■ **Task to complete**: Every line containing the string "recommendation" is to be copied from the records.

■ **Entries supplied**:

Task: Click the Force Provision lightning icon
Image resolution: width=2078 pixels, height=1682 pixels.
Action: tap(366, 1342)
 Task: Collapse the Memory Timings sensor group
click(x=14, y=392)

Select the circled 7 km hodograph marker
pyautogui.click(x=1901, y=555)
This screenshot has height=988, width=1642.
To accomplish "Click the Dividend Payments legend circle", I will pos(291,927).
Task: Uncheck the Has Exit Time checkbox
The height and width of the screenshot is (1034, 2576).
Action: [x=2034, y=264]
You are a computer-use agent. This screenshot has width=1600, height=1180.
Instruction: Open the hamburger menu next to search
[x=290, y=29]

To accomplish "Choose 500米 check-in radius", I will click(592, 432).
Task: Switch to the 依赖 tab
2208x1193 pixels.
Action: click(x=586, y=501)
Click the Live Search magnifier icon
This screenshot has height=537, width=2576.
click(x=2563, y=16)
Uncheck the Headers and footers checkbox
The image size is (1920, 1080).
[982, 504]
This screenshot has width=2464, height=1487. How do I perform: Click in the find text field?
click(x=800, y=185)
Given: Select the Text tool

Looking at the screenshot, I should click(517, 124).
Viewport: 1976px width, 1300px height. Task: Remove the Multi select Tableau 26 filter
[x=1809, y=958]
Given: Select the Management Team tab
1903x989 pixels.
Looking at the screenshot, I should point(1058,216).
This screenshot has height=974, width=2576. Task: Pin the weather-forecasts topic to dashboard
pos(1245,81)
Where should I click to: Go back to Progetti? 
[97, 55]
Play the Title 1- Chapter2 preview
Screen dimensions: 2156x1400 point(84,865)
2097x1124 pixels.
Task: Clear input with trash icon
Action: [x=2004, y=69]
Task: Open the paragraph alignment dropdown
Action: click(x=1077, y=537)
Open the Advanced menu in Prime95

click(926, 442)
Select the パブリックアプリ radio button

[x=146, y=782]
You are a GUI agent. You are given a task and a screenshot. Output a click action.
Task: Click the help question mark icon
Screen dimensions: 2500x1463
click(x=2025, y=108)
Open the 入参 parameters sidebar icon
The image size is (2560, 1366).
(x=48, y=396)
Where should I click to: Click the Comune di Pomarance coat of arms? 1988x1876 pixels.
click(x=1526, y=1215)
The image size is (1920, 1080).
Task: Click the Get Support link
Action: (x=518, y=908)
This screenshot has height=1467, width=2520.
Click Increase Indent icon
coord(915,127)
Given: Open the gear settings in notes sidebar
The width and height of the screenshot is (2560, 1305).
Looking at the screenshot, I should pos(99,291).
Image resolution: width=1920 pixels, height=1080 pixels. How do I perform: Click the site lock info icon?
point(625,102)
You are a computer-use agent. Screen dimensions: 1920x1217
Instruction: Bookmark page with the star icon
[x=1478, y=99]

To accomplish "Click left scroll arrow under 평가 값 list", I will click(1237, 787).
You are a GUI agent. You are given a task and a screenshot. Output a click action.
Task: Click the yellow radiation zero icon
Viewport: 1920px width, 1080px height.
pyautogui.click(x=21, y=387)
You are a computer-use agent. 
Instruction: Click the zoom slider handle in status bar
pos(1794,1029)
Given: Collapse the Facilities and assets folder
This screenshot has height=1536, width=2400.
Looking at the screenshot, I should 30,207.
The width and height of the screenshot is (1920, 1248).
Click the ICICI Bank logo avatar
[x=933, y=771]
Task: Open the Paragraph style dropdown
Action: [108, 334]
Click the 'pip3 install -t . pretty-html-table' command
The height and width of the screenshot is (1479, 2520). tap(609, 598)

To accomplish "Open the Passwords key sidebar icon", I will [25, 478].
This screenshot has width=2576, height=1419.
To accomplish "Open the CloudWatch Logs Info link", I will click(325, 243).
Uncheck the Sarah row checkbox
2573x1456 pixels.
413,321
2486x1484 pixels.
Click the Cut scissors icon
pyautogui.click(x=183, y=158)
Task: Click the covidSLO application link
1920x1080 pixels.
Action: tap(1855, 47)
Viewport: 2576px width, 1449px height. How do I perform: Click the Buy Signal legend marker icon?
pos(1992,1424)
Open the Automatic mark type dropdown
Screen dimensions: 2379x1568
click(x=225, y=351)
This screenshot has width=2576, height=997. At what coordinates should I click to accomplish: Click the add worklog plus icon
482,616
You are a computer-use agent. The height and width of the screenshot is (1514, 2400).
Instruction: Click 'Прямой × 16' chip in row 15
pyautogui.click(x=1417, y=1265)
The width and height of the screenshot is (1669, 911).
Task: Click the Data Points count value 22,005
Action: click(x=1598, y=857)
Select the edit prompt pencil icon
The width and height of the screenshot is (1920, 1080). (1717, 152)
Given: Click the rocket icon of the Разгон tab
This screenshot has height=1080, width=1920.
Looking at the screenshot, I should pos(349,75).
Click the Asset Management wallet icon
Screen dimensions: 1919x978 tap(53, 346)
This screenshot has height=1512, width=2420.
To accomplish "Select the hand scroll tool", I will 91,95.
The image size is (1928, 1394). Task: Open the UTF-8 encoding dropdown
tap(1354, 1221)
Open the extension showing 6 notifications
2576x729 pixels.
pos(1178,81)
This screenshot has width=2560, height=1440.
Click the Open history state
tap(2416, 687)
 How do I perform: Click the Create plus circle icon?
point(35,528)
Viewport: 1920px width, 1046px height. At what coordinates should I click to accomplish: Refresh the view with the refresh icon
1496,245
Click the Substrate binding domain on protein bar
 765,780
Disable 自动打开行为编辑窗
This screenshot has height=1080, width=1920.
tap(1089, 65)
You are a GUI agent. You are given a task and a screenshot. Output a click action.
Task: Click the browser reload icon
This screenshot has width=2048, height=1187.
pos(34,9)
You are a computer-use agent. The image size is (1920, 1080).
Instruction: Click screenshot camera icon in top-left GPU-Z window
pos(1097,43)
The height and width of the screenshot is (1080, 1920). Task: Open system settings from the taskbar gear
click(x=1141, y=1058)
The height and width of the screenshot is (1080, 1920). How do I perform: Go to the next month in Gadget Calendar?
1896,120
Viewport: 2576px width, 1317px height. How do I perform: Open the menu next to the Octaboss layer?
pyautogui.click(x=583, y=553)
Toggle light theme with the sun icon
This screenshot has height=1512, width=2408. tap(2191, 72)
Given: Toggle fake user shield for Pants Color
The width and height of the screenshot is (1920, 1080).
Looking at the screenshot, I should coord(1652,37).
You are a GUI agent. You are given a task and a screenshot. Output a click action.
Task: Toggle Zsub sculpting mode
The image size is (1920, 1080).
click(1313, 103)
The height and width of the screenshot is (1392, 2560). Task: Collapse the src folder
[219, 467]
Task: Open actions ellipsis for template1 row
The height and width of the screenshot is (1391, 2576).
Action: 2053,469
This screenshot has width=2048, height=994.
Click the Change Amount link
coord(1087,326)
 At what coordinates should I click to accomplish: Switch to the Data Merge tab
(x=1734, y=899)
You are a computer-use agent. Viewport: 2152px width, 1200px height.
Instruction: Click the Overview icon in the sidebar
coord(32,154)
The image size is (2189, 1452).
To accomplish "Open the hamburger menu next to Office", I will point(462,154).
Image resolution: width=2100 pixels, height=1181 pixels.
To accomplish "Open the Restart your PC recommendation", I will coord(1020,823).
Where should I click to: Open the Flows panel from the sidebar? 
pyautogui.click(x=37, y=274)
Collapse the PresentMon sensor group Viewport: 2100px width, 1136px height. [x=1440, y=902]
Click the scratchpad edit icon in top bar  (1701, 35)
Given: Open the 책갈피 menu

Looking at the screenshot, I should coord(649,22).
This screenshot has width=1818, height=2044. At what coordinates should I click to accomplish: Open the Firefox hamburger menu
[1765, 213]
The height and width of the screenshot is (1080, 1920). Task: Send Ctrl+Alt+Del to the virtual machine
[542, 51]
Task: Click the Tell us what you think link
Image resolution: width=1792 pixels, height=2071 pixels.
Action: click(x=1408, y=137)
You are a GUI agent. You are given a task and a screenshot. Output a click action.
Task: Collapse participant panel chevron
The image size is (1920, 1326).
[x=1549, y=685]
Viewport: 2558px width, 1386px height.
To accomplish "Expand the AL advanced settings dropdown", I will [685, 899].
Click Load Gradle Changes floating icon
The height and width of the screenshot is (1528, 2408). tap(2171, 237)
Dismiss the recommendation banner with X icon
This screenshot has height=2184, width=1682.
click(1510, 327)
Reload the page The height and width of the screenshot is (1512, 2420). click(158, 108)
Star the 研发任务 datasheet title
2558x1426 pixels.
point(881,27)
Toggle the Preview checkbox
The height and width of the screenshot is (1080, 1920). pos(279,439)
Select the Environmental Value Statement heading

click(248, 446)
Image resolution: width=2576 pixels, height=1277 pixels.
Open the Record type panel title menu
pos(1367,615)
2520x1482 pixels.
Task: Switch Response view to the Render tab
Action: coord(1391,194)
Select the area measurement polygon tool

■ **Solution to the problem**:
To accomplish "Open the Restart your PC recommendation", I will coord(1020,823).
Dismiss the recommendation banner with X icon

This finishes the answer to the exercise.